Nas primeiras décadas da sua existência, ainda sob o impulso da Revolução dos Cravos, o SNS português tinha-se estruturado como organização dominante com hospitais centrais, distritais e concelhios e uma rede de centros de saúde e extensões de proximidade, como um exército hierarquizado e benigno que progressivamente ocupou todo o território, prestando cada vez mais e melhores cuidados de saúde aos cidadãos, sem olhar à sua carteira.
O SNS, então ainda com gestão democrática centrada em objectivos clínicos, apesar das carências e atrasos, foi atraindo cada vez mais profissionais, que aí centravam o essencial da sua formação e actividade clínicas, progredindo técnica e cientificamente à medida que se observava um maior investimento em edifícios, recursos humanos, material e equipamento, facilitando a transição da medicina individual e liberal da primeira metade do século passado, para uma prática moderna, multidisciplinar e mais diferenciada, que proporcionou o rápido atingimento de metas nunca antes sequer sonhadas – em 2001, o SNS português foi considerado, pela Organização Mundial da Saúde (OMS), o 12.º do mundo, à frente de países mais desenvolvidos, como a Grã-Bretanha, a Alemanha ou os EUA.
São essas primeiras décadas de crescimento que deixam saudades aos profissionais que nele ainda trabalham ou trabalharam.

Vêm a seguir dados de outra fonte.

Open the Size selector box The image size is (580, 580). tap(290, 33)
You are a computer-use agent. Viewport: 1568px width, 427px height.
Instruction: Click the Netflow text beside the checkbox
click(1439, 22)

Foi isso que os partidos no poder (PS,PSD e CDS) tiveram que desmontar, dando primazia aos interesses dos grandes prestadores privados que foram criando o «mercado» e o ambiente propício ao «negócio», com o apoio de um verdadeiro pacto de regime, que foi forjando o caminho para o desastre.
É neste momento difícil que se comemoram os quarenta e cinco anos do SNS. Não do «Sistema». Do verdadeiro, do «nosso» Serviço Nacional de Saúde. Que merece elogios sem hipocrisias nem lágrimas.

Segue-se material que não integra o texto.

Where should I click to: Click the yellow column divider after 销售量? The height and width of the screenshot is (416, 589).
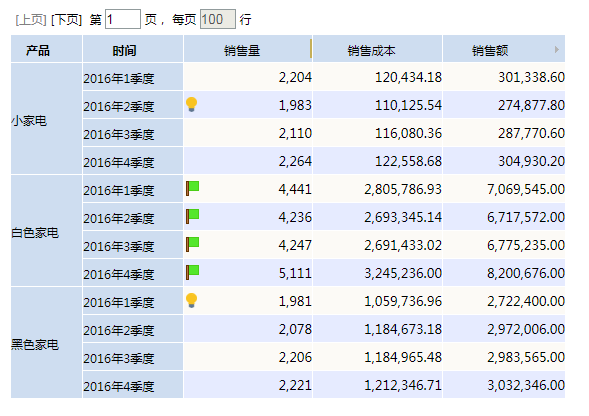pyautogui.click(x=311, y=48)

«Em 2001, o SNS português foi considerado, pela Organização Mundial da Saúde (OMS), o 12.º do mundo, à frente de países mais desenvolvidos, como a Grã-Bretanha, a Alemanha ou os EUA.»
Se os esforços e lamentos que se ouvem das direitas têm a sinceridade de quem se queixa de ser órfão depois de matar os pais, a propaganda da sua morte é também, em grande parte, exagerada.
Porque muitas unidades e serviços do SNS funcionam bem. Muito bem mesmo. Melhor do que parece e aparece. Assistindo milhões. Operando milhares. Salvando muita gente. Fazendo o mais complexo e difícil. Na pandemia. Todos os dias. Todas as noites. De Inverno. De Verão. Contra ventos e marés. Resistindo.
Num inquérito promovido pela Ordem dos Médicos em 2021, a que responderam 6755 médicos, dos 67% que trabalhavam no SNS, quase metade dos quais (43%), estavam em regime de «dedicação exclusiva», a que puderam aderir antes de 2009. Destes, uma percentagem significativa (53%) rejeita a hipótese de no futuro vir a trabalhar no sector privado, e os que puseram como provável essa hipótese (21%), apontam a «remuneração», como primeira razão para o fazerem.
De resto, a baixa remuneração permanece, em todas as outras situações profissionais dos médicos, entre as primeiras causas de abandono do SNS («A Carreira Médica e as condições de trabalho no SNS versus fora do SNS – Inquérito aos médicos», OM, Agosto, 2021).
Hoje, tudo está pior
Como resposta aos fechos de serviços em todas as frentes, devidos à saída de milhares de médicos e outros profissionais do SNS, os governos propuseram prémios e préminhos cheios de «mérito» e «desempenho», mas nunca aumentam os salários de forma a repor a perda de poder de compra (superior a 20% na última década, no caso dos médicos) também afectada com a subida da inflação.
O SNS faz anos. Um número redondo ou pelo menos de adulto de meia-idade. 45 anos. Apesar dos maltratos e da vida difícil, quase meio século de indiscutíveis serviços prestados aos cidadãos portugueses.
Hoje, mais do que nunca, é preciso defendê-lo dos que o querem salvar com «planos de emergência» e juras de amor, mas sem aumento de salários e direitos, alargando as brechas já abertas, ao arrepio da Constituição.